DOJ Sets Divestitures For Gray-Raycom OK

Gray and Raycom must divest television stations in nine markets to receive approval of the $3.6 billion merger.

The Department of Justice announced Friday that it will require Gray Television and Raycom Media, to divest television stations in nine markets as a condition of approving the proposed $3.6 billion merger between Gray and Raycom. The deal still needs FCC approval.

The Justice Department’s Antitrust Division filed a civil antitrust lawsuit in the U.S. District Court for the District of Columbia to block the proposed merger. At the same time, it filed a proposed settlement that, if approved by the court, would resolve the suit by remedying the competitive harms alleged in the complaint, through the divestitures and related conditions.
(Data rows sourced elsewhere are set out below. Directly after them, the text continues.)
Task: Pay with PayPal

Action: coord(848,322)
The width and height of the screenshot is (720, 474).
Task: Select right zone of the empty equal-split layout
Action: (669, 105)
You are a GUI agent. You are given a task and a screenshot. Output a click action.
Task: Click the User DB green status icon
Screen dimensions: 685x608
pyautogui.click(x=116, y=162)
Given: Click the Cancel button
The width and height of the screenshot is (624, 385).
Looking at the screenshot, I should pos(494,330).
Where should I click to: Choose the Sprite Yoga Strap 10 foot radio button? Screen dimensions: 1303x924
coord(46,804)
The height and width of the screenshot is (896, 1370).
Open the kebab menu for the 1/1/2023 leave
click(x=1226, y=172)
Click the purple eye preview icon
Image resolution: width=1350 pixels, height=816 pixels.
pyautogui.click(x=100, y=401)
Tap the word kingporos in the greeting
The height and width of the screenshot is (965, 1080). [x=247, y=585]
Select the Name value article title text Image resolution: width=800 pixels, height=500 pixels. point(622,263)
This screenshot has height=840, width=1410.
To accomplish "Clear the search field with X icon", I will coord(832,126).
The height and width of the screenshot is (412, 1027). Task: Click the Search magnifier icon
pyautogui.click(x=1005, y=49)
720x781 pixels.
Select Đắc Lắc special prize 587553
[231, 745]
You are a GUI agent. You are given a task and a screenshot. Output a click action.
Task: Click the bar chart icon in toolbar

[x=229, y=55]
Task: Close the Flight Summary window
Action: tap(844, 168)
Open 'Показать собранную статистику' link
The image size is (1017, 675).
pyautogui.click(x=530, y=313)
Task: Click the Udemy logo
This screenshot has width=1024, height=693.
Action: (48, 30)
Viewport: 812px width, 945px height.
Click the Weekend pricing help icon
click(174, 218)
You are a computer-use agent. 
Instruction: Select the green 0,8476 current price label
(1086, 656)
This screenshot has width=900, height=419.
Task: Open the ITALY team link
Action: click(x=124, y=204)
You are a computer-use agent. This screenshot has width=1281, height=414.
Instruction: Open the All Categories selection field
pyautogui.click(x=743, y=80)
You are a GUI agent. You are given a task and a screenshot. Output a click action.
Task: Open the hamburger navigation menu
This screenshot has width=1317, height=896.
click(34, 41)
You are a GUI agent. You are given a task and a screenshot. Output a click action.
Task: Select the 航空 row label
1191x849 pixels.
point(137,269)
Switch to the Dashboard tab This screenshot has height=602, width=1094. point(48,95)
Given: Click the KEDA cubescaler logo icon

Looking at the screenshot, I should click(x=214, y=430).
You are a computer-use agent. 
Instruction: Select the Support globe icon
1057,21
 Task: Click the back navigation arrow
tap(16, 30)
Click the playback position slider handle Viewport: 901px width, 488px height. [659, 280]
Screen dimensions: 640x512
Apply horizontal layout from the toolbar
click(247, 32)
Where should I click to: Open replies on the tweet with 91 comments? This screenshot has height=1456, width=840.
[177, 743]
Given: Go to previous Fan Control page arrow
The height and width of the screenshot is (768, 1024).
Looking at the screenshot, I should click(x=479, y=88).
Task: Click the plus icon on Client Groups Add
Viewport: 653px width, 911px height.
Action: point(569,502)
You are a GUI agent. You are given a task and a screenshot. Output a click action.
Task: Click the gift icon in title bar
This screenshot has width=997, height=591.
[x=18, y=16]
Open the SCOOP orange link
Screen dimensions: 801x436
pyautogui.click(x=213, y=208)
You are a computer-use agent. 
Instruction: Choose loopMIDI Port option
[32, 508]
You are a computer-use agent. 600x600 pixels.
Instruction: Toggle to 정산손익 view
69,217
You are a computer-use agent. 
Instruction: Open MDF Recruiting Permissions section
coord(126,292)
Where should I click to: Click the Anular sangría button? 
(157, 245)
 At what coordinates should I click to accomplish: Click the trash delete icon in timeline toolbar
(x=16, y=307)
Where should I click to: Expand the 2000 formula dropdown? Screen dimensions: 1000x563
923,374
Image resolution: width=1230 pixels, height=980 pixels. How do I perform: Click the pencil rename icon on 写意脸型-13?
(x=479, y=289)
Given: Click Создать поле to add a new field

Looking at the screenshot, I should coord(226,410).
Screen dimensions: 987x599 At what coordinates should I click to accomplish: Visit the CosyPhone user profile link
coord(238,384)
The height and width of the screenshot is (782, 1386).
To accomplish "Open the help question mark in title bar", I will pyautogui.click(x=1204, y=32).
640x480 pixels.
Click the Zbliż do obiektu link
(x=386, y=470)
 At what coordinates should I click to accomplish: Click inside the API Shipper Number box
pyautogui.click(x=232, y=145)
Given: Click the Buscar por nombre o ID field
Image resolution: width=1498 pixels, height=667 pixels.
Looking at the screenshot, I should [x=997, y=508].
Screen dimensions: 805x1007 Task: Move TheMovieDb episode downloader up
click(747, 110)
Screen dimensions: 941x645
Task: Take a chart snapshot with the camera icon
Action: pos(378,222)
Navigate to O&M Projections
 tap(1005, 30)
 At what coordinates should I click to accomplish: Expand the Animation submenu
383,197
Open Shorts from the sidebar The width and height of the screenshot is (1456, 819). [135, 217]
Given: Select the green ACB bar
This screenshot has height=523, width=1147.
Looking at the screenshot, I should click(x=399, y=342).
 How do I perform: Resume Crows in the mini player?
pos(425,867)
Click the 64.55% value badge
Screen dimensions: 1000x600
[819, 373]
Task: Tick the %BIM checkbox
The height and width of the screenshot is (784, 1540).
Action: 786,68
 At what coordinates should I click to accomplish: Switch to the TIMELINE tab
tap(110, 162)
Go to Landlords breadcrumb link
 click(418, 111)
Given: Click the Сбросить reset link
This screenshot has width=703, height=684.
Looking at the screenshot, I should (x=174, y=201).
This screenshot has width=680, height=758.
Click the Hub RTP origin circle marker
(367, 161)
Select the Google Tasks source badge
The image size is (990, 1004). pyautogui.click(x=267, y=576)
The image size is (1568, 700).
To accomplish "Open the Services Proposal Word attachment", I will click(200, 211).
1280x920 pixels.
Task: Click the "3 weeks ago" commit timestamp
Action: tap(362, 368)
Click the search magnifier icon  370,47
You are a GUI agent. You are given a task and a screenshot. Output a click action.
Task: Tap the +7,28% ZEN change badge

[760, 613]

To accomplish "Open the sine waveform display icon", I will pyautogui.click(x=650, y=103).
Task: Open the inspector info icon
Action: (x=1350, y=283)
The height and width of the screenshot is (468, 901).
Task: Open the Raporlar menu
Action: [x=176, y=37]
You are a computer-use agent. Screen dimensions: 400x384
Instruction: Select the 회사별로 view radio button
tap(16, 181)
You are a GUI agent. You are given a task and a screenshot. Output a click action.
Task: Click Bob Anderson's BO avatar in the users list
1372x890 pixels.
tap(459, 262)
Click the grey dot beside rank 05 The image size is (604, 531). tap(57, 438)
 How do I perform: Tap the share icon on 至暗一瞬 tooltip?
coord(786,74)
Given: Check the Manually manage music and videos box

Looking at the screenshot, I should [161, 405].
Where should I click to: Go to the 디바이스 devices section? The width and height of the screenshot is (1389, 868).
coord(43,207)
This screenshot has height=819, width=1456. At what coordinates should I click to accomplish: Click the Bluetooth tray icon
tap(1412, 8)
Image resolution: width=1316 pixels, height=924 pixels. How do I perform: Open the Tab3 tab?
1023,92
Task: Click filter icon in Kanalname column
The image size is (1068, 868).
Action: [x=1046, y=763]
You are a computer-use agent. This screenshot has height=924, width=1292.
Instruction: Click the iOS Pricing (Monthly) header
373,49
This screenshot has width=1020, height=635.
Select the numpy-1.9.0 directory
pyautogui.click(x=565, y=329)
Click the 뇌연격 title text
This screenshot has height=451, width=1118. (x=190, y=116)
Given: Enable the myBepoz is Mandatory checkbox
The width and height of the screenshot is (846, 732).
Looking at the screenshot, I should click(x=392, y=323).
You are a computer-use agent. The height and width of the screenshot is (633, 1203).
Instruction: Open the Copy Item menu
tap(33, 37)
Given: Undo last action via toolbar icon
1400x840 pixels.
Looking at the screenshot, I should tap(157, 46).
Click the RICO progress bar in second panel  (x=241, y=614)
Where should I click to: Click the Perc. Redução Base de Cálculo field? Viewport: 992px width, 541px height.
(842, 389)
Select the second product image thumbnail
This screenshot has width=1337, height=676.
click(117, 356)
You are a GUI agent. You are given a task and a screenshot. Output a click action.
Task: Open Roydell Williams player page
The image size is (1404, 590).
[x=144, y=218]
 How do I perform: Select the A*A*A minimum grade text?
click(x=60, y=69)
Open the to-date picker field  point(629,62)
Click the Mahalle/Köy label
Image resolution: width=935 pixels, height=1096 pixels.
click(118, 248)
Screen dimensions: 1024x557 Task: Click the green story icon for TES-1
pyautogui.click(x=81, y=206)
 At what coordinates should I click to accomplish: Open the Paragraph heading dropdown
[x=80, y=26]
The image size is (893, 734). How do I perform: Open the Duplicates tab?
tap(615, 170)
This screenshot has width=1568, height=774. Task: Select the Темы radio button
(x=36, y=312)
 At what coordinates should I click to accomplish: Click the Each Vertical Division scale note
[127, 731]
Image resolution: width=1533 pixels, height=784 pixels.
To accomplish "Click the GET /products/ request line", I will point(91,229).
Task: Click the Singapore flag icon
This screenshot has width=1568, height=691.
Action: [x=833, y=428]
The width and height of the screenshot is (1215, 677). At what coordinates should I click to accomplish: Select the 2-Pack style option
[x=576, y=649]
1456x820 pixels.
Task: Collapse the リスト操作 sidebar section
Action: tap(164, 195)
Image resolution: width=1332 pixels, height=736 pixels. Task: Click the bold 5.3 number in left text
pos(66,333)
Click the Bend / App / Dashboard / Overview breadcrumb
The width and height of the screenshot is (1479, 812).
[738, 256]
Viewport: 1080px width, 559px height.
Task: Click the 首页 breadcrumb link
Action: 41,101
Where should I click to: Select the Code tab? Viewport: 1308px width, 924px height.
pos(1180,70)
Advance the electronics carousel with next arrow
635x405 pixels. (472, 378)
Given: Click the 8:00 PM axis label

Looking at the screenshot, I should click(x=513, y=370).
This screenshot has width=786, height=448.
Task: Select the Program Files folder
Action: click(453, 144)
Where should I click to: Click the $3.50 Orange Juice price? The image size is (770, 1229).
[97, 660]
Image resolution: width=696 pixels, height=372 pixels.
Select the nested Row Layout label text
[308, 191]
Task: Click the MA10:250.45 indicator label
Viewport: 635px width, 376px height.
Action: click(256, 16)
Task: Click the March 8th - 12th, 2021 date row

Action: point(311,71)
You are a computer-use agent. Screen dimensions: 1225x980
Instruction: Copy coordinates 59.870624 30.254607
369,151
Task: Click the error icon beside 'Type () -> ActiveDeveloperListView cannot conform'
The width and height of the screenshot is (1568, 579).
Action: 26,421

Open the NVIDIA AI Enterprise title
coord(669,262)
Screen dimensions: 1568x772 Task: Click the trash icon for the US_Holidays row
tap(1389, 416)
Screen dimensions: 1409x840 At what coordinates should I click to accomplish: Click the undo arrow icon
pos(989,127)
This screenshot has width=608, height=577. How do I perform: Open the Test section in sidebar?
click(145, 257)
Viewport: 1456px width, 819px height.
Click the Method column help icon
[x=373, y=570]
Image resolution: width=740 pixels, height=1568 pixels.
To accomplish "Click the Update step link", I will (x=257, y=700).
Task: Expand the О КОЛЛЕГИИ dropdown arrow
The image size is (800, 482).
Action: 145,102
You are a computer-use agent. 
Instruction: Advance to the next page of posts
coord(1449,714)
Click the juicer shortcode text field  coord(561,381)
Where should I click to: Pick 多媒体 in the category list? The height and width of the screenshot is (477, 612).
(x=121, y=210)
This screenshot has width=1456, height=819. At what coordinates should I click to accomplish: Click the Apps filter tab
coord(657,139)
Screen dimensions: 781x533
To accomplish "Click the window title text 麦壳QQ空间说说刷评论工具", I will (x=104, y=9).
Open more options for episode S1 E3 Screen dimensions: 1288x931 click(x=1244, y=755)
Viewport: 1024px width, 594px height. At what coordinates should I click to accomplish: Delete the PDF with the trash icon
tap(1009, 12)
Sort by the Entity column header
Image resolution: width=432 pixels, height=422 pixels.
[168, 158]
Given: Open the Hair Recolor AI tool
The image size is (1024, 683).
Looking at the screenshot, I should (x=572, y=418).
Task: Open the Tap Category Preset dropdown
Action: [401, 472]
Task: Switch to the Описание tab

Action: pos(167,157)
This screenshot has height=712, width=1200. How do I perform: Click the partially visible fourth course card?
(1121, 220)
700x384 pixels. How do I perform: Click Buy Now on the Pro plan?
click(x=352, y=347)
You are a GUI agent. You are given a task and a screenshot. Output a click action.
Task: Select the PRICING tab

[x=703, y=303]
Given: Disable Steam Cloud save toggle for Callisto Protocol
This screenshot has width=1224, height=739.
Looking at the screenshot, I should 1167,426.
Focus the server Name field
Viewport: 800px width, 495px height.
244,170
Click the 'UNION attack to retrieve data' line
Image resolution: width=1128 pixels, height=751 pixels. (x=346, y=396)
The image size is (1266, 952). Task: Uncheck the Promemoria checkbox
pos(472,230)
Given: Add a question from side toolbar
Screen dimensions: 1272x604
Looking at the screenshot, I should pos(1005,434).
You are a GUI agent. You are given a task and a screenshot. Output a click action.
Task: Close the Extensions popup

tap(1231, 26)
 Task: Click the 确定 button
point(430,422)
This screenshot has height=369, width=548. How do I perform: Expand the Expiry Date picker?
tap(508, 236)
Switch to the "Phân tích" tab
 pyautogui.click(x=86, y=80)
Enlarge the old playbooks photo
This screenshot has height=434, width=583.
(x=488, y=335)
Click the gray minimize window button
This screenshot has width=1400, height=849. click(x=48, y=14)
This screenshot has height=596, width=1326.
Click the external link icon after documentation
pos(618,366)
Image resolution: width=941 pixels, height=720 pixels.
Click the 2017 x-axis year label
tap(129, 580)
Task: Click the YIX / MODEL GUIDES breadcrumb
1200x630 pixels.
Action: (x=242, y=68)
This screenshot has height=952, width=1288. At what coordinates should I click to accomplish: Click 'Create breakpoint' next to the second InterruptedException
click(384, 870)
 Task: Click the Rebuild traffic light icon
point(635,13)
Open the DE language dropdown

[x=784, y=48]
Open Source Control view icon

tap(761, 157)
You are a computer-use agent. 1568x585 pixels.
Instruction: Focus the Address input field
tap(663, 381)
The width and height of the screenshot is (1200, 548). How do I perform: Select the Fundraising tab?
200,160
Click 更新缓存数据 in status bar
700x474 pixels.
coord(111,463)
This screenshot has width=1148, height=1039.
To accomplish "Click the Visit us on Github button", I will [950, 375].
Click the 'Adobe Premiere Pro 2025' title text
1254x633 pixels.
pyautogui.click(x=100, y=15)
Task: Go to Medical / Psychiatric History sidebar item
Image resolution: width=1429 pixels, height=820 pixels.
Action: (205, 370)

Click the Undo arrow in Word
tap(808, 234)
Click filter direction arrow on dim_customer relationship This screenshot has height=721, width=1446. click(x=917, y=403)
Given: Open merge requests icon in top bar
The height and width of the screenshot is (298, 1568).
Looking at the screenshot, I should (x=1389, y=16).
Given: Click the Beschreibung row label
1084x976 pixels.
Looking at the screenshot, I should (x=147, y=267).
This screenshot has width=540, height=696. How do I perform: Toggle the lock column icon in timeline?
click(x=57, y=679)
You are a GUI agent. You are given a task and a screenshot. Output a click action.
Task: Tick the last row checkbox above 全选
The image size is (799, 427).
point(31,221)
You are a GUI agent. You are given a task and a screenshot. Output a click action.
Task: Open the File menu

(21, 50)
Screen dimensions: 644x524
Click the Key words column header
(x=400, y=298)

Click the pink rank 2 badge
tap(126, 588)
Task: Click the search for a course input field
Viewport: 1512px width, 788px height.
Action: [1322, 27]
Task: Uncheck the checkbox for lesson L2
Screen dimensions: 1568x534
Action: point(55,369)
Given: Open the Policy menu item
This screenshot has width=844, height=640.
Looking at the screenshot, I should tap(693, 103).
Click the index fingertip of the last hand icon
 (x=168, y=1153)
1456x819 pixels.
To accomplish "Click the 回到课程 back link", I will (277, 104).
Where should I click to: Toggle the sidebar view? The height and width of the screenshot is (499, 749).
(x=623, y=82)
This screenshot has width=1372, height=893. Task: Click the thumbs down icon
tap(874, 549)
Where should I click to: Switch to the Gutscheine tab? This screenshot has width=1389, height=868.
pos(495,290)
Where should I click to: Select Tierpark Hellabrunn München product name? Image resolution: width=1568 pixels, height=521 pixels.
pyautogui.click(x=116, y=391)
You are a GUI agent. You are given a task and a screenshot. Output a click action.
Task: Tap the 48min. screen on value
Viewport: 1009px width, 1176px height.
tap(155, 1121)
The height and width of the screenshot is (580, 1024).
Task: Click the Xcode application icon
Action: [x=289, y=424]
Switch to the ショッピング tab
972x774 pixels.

“Without the required divestitures, Gray’s merger with Raycom threatens serious competitive harm to cable subscribers and small businesses,” said Assistant Attorney General Makan Delrahim of the Justice Department’s Antitrust Division. “I am pleased, however, that we have been able to reach a speedy and complete resolution of the division’s concerns, thanks in part to the parties’ commitment to engage in good faith settlement talks from the outset of our investigation.”

According to the complaint that triggered the review, without the divestitures the merger would eliminate head-to-head competition between Gray and Raycom in the nine markets in which the divestitures are being required.

In each of those markets, the transaction would increase the number of Big 4 affiliates owned by Gray, leaving Gray with two or more Big 4 stations in each area. The divestiture markets are Knoxville, Tenn. (DMA 60); Toledo, Ohio (71); Waco–Temple–Bryan, Texas (89); Augusta, Ga. (105); Tallahassee, Fla.–Thomasville, Ga. (112); Odessa-Midland, Texas (142); Panama City, Fla. (150); Albany, Ga. (152); and Dothan, Ala. (173)

As a result of the merger, DOJ said, the combined company would likely charge cable and satellite companies higher retransmission fees to carry the combined company’s broadcast stations, resulting in higher monthly cable and satellite bills for millions of Americans.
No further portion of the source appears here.